Hemoglobin is the oxygen-carrying protein inside red blood cells. When hemoglobin inside a red blood cell is the mutant S-variety, the cell twists into a sickled shape irritating to blood vessels. Red blood cells are supposed to have smooth disc-like shapes. This shape is maintained by a scaffold-like cytoskeleton of short actin molecules inside each cell. Abnormal S hemoglobin interferes with formation of the normal cytoskeleton. That’s why patients with sickle-cell anemia have abnormally shaped red blood cells.
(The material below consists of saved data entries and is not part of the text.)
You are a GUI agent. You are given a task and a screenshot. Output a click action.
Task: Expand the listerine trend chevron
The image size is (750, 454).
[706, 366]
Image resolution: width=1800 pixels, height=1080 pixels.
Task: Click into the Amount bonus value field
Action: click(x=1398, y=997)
A person’s DNA has two copies of the genes that code for building hemoglobin. People who just have sickle-cell trait have only one defective gene with the sickle-causing mutation in each set of chromosomes, so half of their hemoglobin is normal. People with sickle-cell disease, which is far more serious, have two defective genes with the sickle-causing mutation. People with sickle-cell trait get along pretty well because they have enough good hemoglobin to compensate for the defective kind.

Parasitologist Michael Lanzer and colleagues have used electron microscopy to unveil the way malaria parasites, once inside red blood cells, hijack the actin cytoskeleton to cause deadly damage. Malarial parasites multiply inside red blood cells. They also make a sticky protein called adhesin and link short actin filaments together, building a transport system to carry it. Adhesin gets transported to the surface of infected cells. Like spikey armor, this adhesin-coating irritates vessels and makes it difficult for the spleen to destroy infected cells.
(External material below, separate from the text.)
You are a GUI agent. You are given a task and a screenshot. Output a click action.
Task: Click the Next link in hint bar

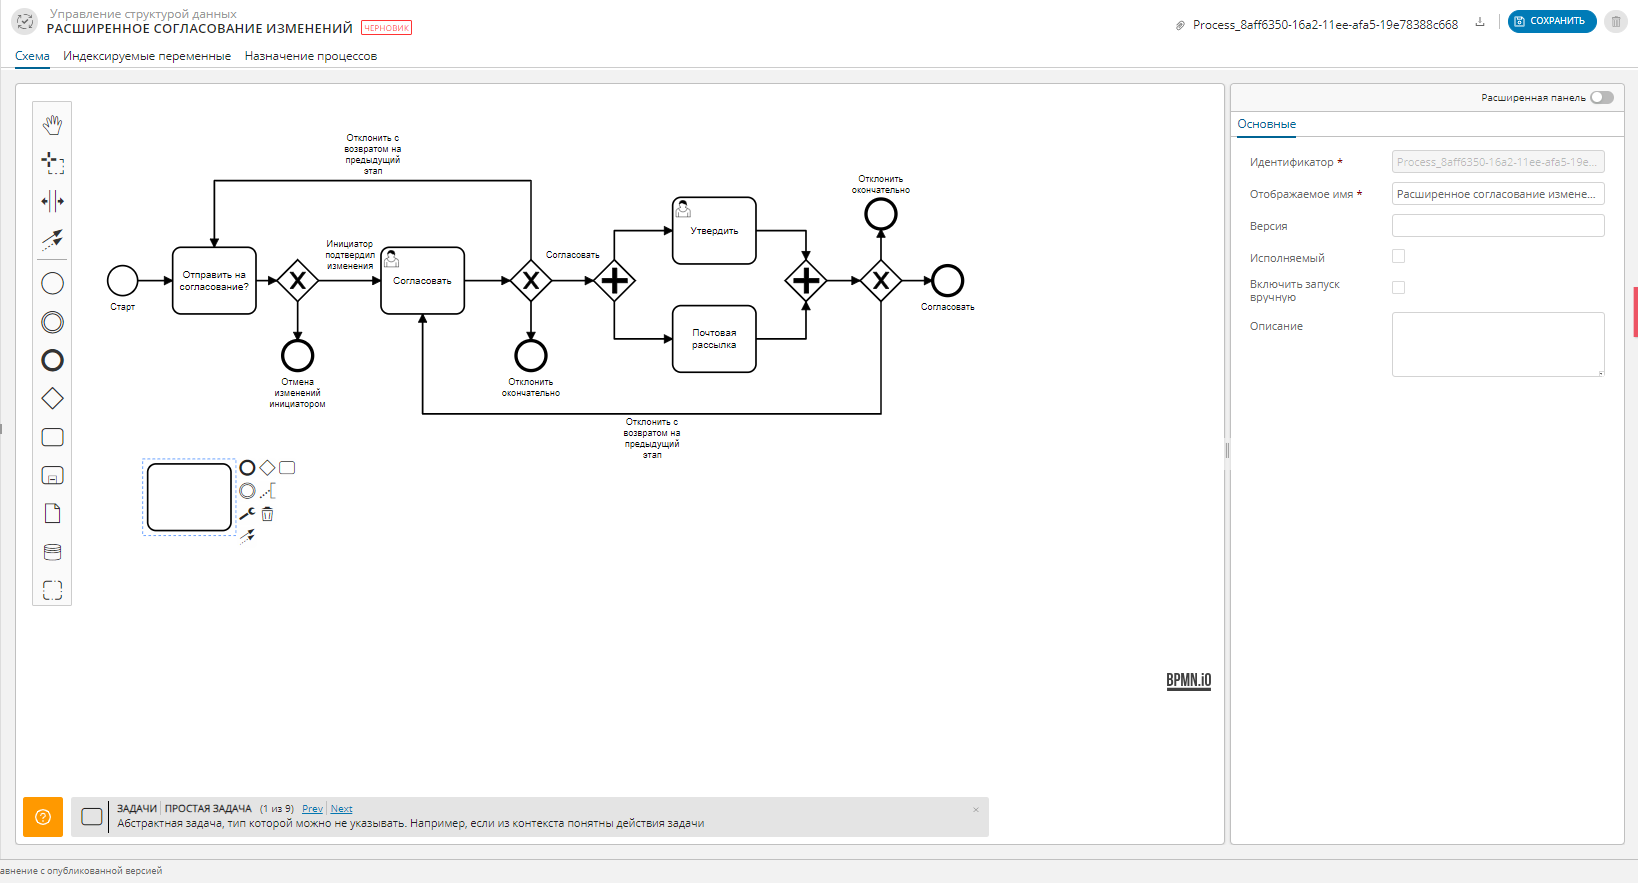pos(341,809)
Lanzer’s team discovered cells containing abnormal hemoglobin did not have much adhesin on their surfaces or actin transport systems inside. Abnormal hemoglobin interferes not only with normal actin cytoskeletal formation but also with parasitic attempts to use actin to build death-dealing bridges. Without adhesin on the surface, infected red blood cells cause less damage and can also be destroyed by the spleen along with the parasites they contain.1

Dr. Lanzer explains, “The parasite, in order to survive within the red blood cell, has to remodel the host actin — and that evolutionary pressure has resulted in mutations in human haemoglobin that prevent this remodelling.” John Hopkins malaria researcher David Sullivan, commenting on the discovery, says, “This was a holy grail in the hunt for the pathogenesis of malaria.”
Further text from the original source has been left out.